Good Life, Good Food: Summer Shrimp

From the Panhandle's home for good news and great mornings, Chef Bud Andersen's recipe for Summer Shrimp.


1 lb 16/20 peeled and deveined shrimp

¼ C extra virgin olive oil

2 cloves garlic, sliced or chopped

½ tsp McCormick red pepper flakes

½ tsp McCormick smoked paprika

¼ ea fresh lemon wedge

1 Tblspn fresh basil, chopped


¼ C shredded bi color carrots

1 ea stalk of celery, chopped

1 ea green onion, sliced green and all

1 ea zuchinni, sliced

¼ ea red bell, sliced


Heat the oil in a large sauté pan, over high heat.

Cook and stir the garlic into the oil until fragrant, sprinkle in the red pepper flakes and smoked paprika into the oil.

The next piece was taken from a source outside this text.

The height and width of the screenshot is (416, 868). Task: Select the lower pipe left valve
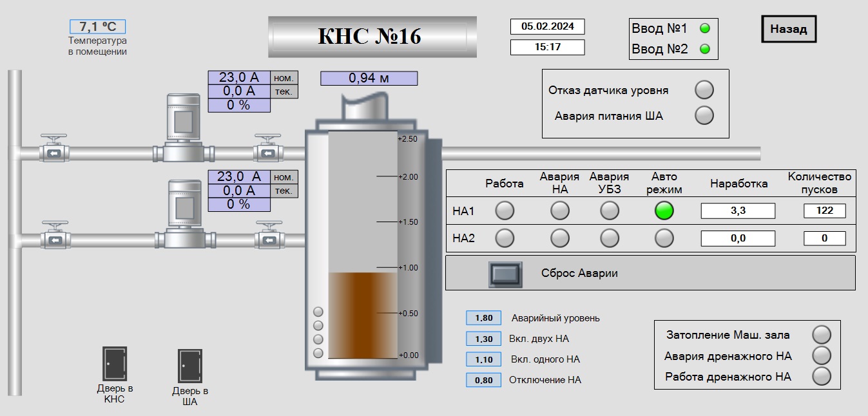(x=53, y=240)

At this point you can first add your vegetables, sauté for 2-3 minutes then add your shrimp and sauté for an additional 1-2 minutes. Pour lemon juice over the mixture and sauté for a minute. Reduce the heat to medium low, add basil and toss lightly. Season with kosher salt and coarse black pepper, serve as its own dish or over rice.


Add the shrimp, toss to coat. Pour lemon juice over the shrimp. Allow to cook until shrimp are bright and pink on the outside and meat is no longer transparent in the center, about 1 to 2 minutes. Reduce heat to medium low; add the basil and toss lightly. Season with kosher salt and coarse black pepper and serve. Great dish for hot summer evenings, light and flavorful! Enjoy!